Essays on meta-regression analysis : two empirical studies on tax and economic growth and a simulation.
Degree GrantorUniversity of Canterbury
Degree NameDoctor of Philosophy
This thesis consists of three essays linked together by the methodology of meta-regression analysis. The first two essays address a long standing question of interest to both economists and policymakers which is whether taxes exert an important influence on economic growth and, if they do, how large this effect might be. To answer this question, I study two different setups. The first involves OECD countries and the second studies U.S. states. The last essay studies the performance of the FAT-PET-PEESE (FPP) procedure, a commonly employed approach for addressing publication selection bias in meta-regression analysis studies in economics and business.
In my first meta-regression analysis, I combine results from 42 studies containing 713 comparable estimates, all which endeavour to estimate the effect of taxes on economic growth in OECD countries (Chapter 2). I then switch from an institutionally and culturally diverse setup to a setup in which there is a set of common institutional features, U.S. states. I integrate 966 estimates derived from 29 studies investigating the effect of taxes on economic growth in the U.S. states (Chapter 3). The objective of these two studies is to answer the following questions: (Q1) What is the overall, mean effect of taxes on economic growth?; (Q2) Are some taxes (e.g., personal income taxes) more distortionary than others (e.g., value added taxes)?; (Q3) Is there any empirical evidence to support the conventional wisdom that “distortionary taxes” used to fund “unproductive expenditures” are especially harmful for economic growth?; and (Q4) What are the factors causing researchers to encounter different or even contradictory results? My results for OECD countries suggest that there is publication bias towards negative estimates. Controlling for publication bias, I find that the overall effect of taxes on economic growth is statistically insignificant and negligibly small. An increase in unproductive expenditure funded by distortionary taxes has a significant negative effect on growth. I find weak evidence to support the idea that some taxes are more distortionary than others. Lastly, several factors are present that can explain discrepancies among the reported estimates, such as estimation methods, types of standard errors, whether the original study was published in a peer-reviewed journal, the publication date, and so on. I find the following outcomes in the study of taxes in U.S. states: estimates in the literature are characterized by statistically significant negative publication bias. Once I control for publication bias, the overall effect is not particularly meaningful since it lumps together different kinds of tax policies. With respect to particular types of taxes, I could not find enough evidence to support that taxes on labour are more growth retarding than other types of taxes. Evidence regarding other types of taxes is mixed. Finally, as with results for OECD countries, there are several factors that appear to explain discrepancies among the reported estimates for U.S. states.
In the Chapter 4, I conduct a Monte Carlo analysis to evaluate the performance of the FPP procedure in detecting and correcting for publication bias. The main three objectives of applying FPP procedure are: (i) Funnel Asymmetry Testing (FAT) to test whether the sample of estimates is influenced by publication selection bias; (ii) Precision Effect Testing (PET) to test whether there is a genuine non-zero true effect of estimates once the publication bias is accommodated and corrected; and (iii) Precision Effect Estimate with Standard Error (PEESE) to obtain an improved estimate of the overall mean effect.
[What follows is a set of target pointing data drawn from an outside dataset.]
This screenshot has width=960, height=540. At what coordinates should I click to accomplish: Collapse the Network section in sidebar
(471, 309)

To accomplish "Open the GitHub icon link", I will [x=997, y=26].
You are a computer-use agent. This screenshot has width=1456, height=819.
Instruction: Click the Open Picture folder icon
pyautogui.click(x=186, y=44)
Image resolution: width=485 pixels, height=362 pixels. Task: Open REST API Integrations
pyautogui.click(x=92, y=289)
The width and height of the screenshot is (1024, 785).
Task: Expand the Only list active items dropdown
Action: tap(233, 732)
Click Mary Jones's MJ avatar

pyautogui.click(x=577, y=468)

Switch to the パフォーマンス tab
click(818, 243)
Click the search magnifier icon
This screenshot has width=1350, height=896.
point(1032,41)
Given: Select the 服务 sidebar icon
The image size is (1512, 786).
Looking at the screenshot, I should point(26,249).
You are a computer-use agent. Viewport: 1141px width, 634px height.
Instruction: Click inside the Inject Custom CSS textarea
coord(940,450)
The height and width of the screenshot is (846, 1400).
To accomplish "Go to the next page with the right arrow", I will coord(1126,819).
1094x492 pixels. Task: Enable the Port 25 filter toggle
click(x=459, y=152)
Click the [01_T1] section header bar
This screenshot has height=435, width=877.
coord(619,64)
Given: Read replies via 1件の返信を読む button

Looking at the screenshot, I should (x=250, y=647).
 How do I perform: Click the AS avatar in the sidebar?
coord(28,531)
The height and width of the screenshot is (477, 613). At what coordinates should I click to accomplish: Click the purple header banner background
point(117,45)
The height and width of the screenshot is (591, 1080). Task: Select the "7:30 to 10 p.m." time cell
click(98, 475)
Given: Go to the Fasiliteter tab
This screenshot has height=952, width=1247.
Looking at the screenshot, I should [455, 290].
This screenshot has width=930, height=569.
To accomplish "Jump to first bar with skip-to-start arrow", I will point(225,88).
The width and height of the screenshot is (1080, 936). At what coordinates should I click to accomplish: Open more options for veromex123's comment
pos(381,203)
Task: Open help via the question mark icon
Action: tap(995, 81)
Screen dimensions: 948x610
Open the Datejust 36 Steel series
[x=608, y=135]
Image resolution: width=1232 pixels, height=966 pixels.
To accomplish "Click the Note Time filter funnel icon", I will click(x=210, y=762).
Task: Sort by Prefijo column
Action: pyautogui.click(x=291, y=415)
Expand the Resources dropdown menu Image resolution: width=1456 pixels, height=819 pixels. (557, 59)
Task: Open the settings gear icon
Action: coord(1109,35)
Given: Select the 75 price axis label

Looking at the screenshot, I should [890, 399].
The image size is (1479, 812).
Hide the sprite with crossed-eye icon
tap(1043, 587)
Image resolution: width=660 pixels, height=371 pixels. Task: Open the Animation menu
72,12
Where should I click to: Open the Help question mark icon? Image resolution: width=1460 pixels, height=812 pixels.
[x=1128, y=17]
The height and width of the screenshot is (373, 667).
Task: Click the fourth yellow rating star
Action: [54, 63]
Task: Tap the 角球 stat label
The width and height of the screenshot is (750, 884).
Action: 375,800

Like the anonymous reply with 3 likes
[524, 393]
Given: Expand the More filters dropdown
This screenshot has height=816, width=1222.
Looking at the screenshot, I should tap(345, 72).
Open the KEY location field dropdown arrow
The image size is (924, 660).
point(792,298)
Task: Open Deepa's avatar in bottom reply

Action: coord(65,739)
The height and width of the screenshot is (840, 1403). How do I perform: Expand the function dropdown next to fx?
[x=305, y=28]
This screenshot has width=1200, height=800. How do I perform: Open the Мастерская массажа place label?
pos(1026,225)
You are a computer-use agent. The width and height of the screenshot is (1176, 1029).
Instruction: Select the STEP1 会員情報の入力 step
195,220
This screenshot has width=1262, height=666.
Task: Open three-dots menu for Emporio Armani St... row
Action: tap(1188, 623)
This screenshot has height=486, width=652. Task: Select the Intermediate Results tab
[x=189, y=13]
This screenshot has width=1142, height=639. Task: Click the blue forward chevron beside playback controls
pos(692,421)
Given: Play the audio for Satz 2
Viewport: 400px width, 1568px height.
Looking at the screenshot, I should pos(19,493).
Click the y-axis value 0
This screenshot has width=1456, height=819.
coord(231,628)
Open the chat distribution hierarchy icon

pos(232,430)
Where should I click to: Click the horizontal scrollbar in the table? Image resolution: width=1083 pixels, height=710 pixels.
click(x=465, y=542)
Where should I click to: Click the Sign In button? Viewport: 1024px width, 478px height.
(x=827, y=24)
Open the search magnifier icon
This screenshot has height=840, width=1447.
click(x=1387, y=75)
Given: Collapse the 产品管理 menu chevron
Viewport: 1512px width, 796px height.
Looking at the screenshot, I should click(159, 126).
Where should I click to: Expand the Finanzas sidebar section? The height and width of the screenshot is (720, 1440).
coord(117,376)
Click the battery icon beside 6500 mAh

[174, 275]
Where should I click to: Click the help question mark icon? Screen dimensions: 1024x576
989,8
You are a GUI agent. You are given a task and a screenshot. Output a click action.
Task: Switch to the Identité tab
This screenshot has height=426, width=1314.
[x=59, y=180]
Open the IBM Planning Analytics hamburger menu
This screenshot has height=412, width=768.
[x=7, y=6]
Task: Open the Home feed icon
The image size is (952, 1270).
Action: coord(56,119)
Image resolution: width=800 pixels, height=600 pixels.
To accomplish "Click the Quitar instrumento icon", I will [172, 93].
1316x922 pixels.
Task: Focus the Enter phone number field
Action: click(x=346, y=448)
I simulate two common types of publication bias. These are publication bias against insignificant results and publication bias against wrong-signed results (according to associated theory). I run these simulations in three different environments, Fixed Effects, Random Effects, and Panel Random Effects. My findings indicate that the FPP procedure performs well in the basic but unrealistic environment of “Fixed Effects”, when there is one true effect and sampling error is the only reason why studies produce different estimates. However, once I study its performance in more realistic data environments, where there is heterogeneity in the population effects between and within studies, the FPP procedure becomes unreliable for the first two objectives, and is less efficient than other estimators when estimating overall mean effects. Further, hypothesis tests about the overall, mean effect cannot be trusted. These results call into question the efficacy of using the FPP procedure to test and correct for publication selection bias in meta-regression analysis studies.